§ What you are asked to do: For this exercise, write out exactly the lines from the line containing "Task: Click the balance wallet icon" through the last line of the records, and no other lines.

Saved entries
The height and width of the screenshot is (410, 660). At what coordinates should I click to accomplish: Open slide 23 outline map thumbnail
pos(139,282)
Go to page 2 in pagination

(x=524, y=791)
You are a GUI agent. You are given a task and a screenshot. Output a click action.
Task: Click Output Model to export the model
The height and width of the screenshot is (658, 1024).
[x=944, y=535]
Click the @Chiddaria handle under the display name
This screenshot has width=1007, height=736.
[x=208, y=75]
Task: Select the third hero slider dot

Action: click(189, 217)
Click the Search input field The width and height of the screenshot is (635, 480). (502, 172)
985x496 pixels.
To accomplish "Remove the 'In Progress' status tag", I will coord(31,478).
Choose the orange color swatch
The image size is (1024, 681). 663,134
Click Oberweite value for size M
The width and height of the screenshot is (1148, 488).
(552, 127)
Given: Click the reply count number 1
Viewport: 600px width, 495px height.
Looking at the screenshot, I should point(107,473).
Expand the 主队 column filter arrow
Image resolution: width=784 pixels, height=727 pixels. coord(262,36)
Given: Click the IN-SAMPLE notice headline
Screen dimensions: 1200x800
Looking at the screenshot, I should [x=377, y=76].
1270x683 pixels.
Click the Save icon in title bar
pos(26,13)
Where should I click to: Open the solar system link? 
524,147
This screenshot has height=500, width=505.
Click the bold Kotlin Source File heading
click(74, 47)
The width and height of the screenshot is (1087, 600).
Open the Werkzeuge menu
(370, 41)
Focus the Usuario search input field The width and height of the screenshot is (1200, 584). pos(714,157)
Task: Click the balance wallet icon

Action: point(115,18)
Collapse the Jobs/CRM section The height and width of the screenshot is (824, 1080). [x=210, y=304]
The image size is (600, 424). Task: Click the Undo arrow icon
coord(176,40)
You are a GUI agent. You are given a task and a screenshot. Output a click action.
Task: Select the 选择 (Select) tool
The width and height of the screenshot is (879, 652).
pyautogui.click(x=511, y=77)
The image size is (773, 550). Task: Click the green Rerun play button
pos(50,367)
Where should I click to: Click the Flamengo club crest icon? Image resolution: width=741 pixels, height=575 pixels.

§ Exercise result:
Task: Click the balance wallet icon

Action: point(115,18)
Collapse the Jobs/CRM section The height and width of the screenshot is (824, 1080). [x=210, y=304]
The image size is (600, 424). Task: Click the Undo arrow icon
coord(176,40)
You are a GUI agent. You are given a task and a screenshot. Output a click action.
Task: Select the 选择 (Select) tool
The width and height of the screenshot is (879, 652).
pyautogui.click(x=511, y=77)
The image size is (773, 550). Task: Click the green Rerun play button
pos(50,367)
Where should I click to: Click the Flamengo club crest icon? Image resolution: width=741 pixels, height=575 pixels.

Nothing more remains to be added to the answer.